Ignoring pictures, transcribe exactly the lines between the one containing "Given: Expand the Ping section in sidebar" and the end of the material, both included.

::::::

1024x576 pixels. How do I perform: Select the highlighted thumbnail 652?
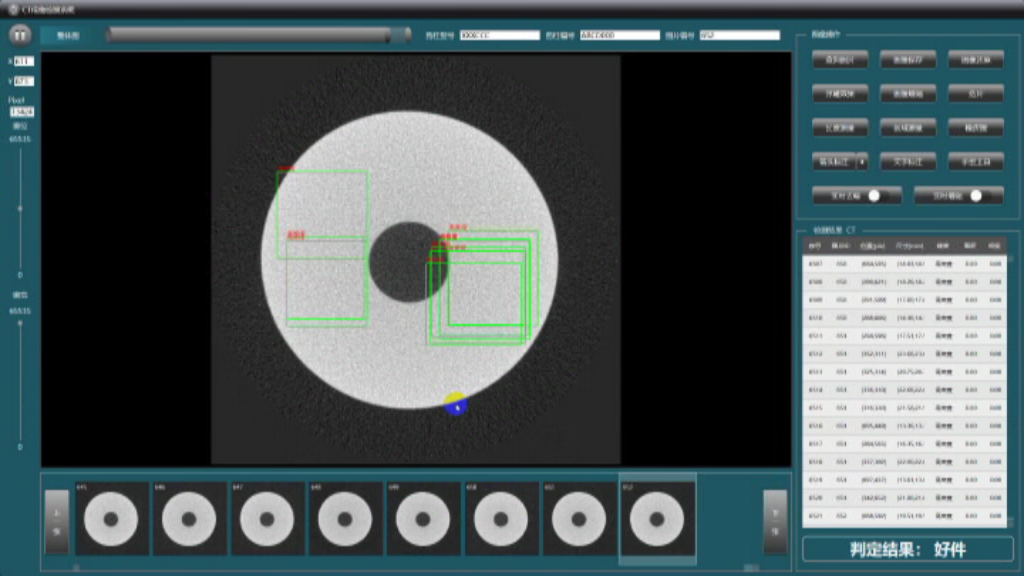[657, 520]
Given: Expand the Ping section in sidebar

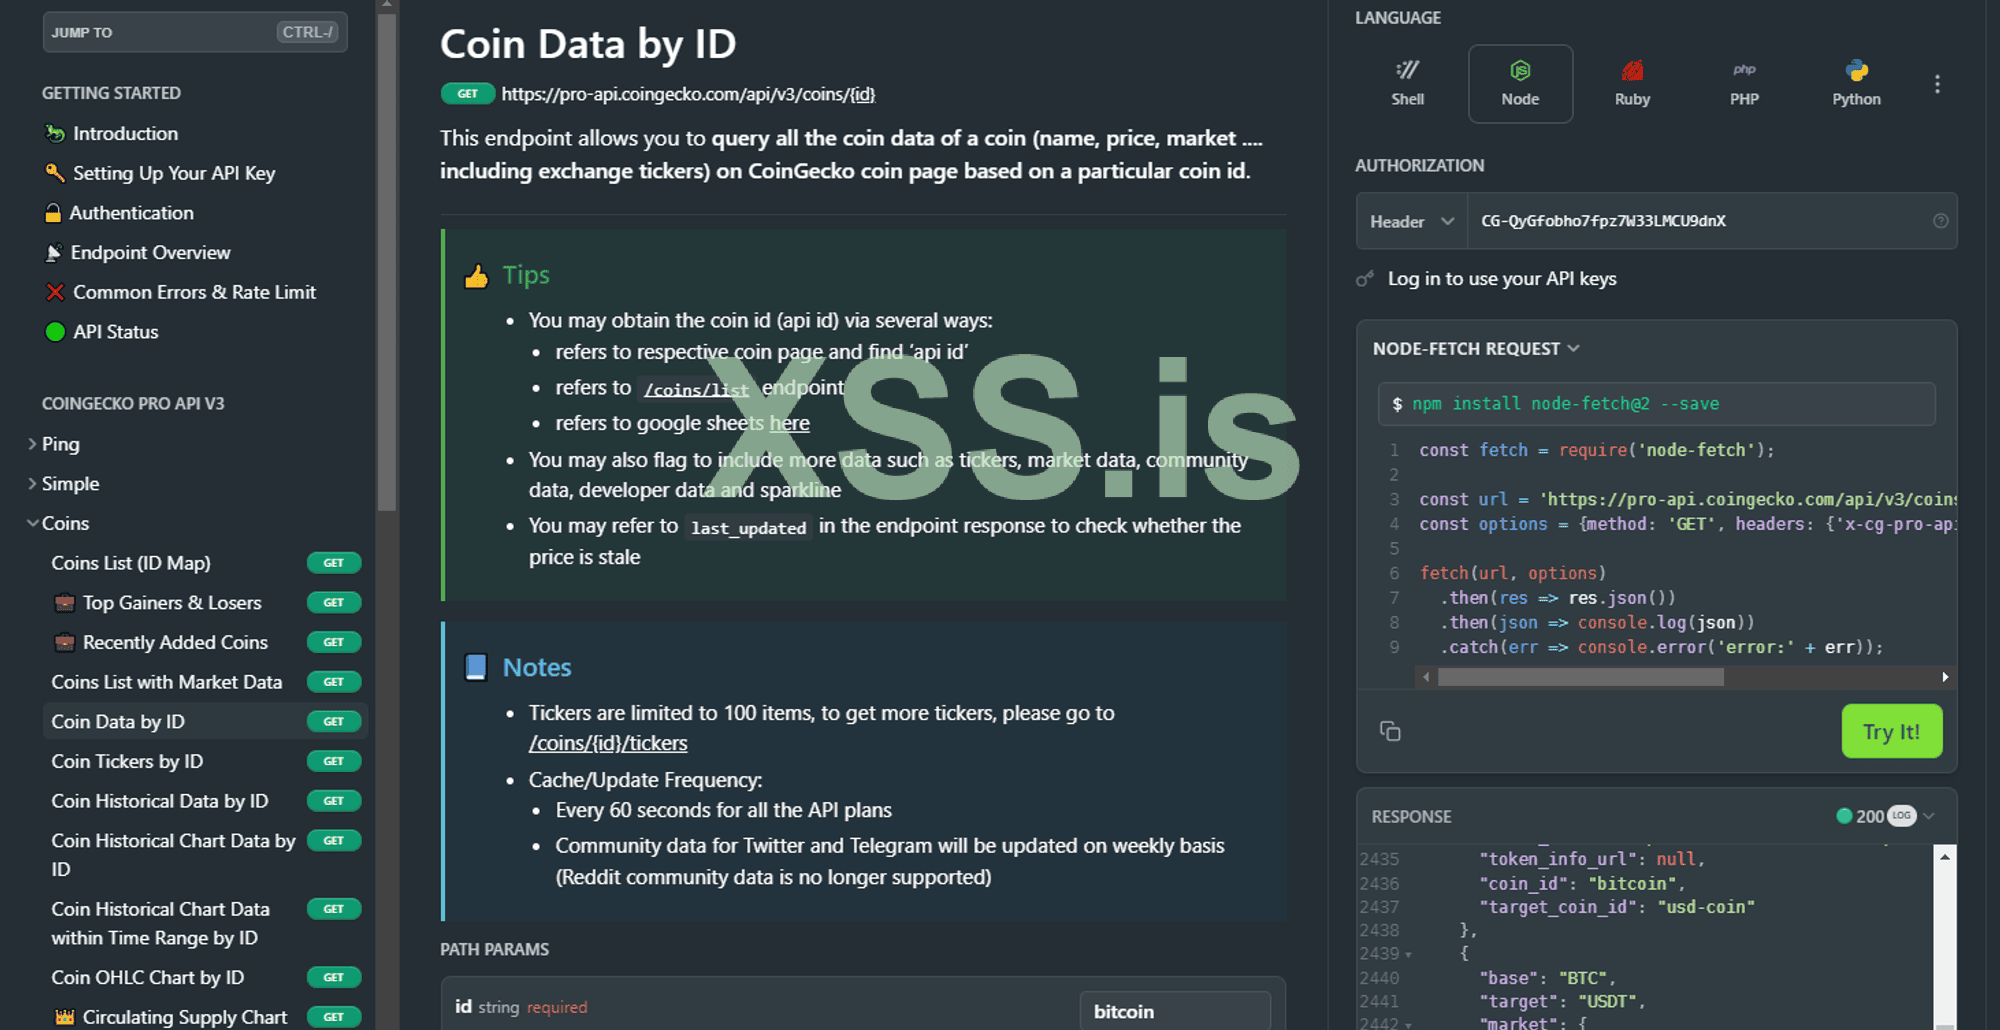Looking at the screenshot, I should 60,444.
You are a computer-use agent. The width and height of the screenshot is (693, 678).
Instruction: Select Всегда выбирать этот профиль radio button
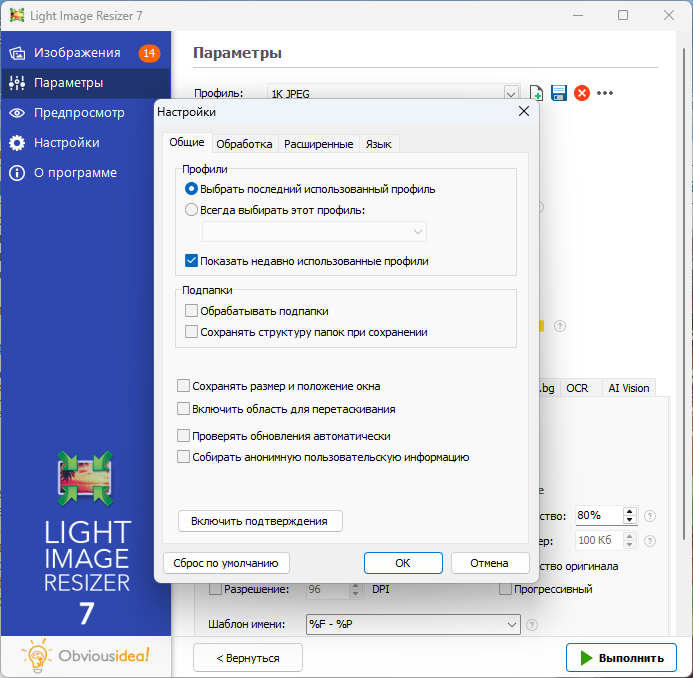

::::::

Output below:
Given: Expand the Ping section in sidebar

Looking at the screenshot, I should 60,444.
You are a computer-use agent. The width and height of the screenshot is (693, 678).
Instruction: Select Всегда выбирать этот профиль radio button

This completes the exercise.